= Beginning of Section =

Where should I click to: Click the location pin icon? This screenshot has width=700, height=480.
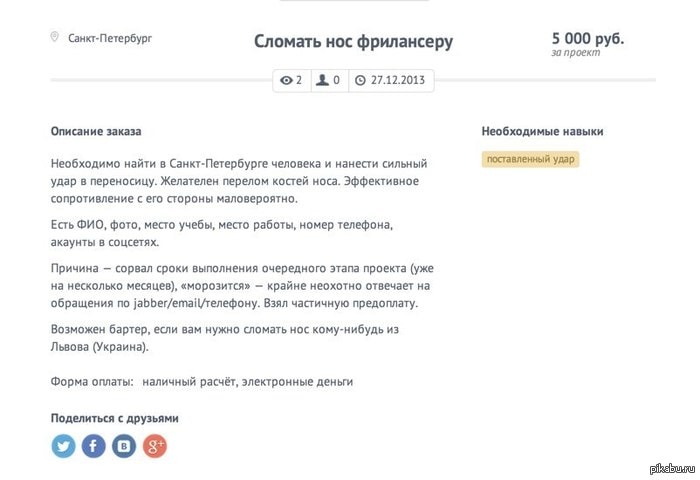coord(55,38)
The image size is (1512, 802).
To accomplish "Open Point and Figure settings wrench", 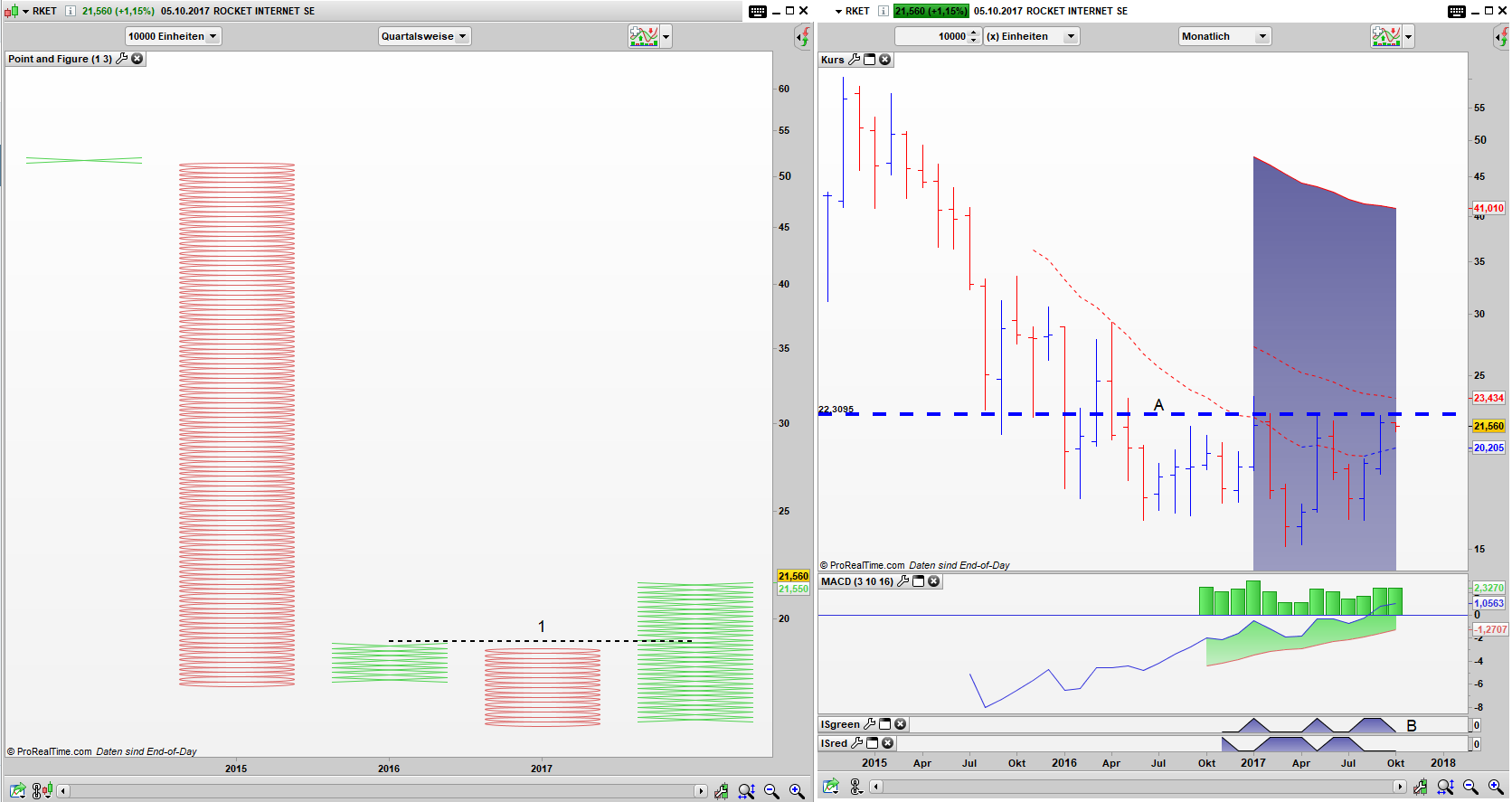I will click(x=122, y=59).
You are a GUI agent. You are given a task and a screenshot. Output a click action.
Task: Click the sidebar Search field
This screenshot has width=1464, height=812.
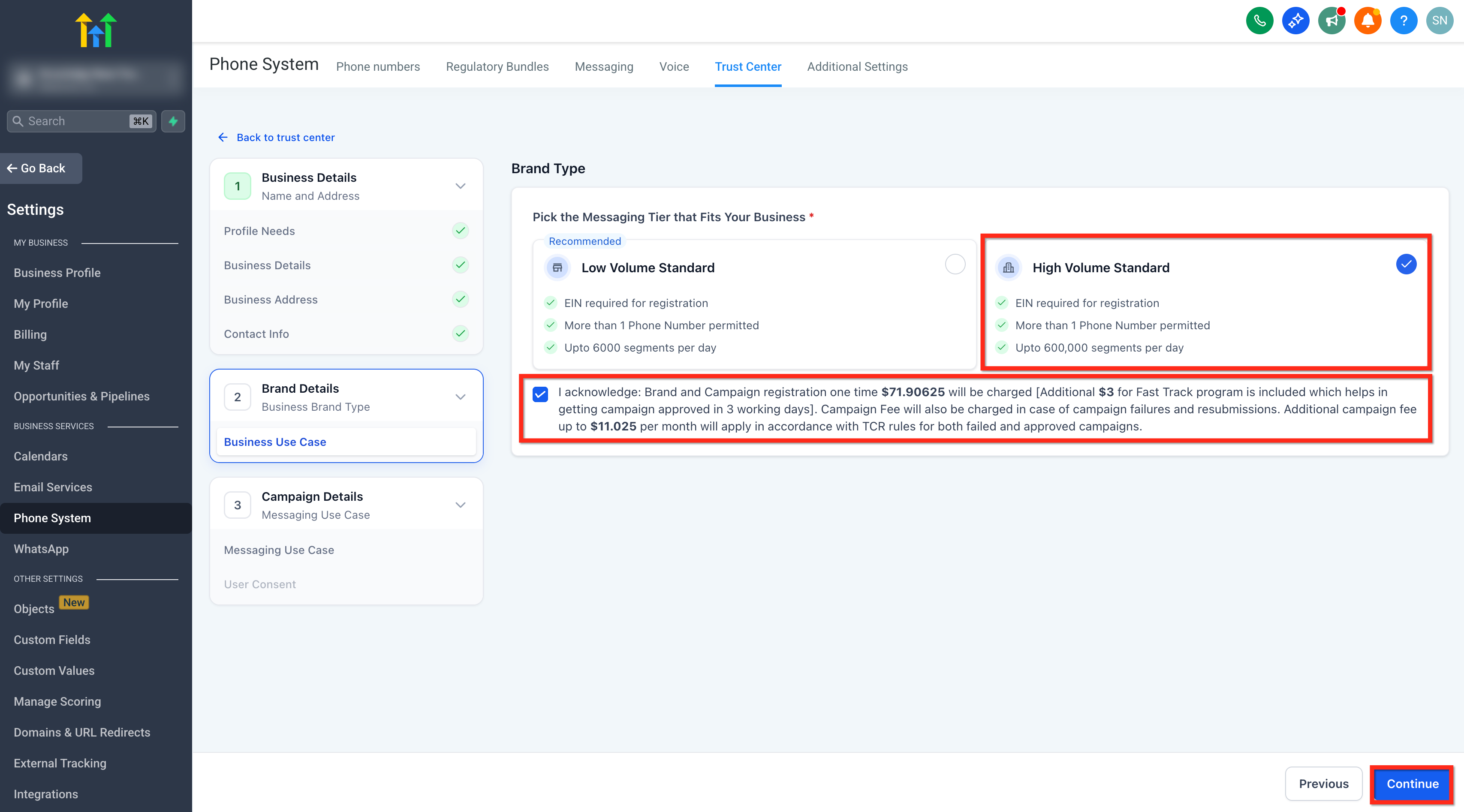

= End of Section =
= Beginning of Section =

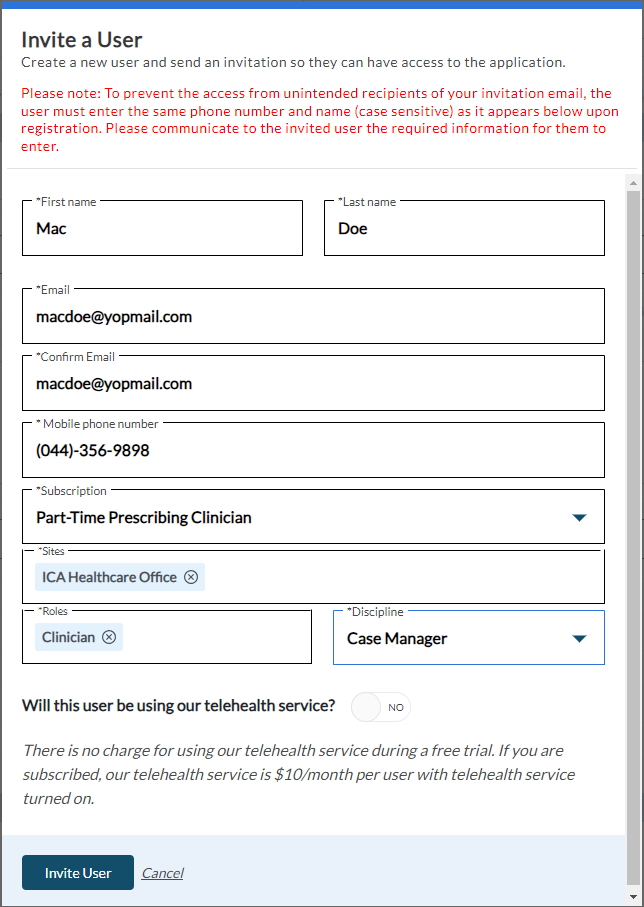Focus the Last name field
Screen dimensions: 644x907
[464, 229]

= End of Section =

** Required action **
Here the output must be the lines above from the line with "You are a GUI" to the line with "This screenshot has width=1464, height=812.", both included, duplicated word for word and nothing else.

** Solved problem **
You are a GUI agent. You are given a task and a screenshot. Output a click action.
Task: Click the sidebar Search field
This screenshot has width=1464, height=812.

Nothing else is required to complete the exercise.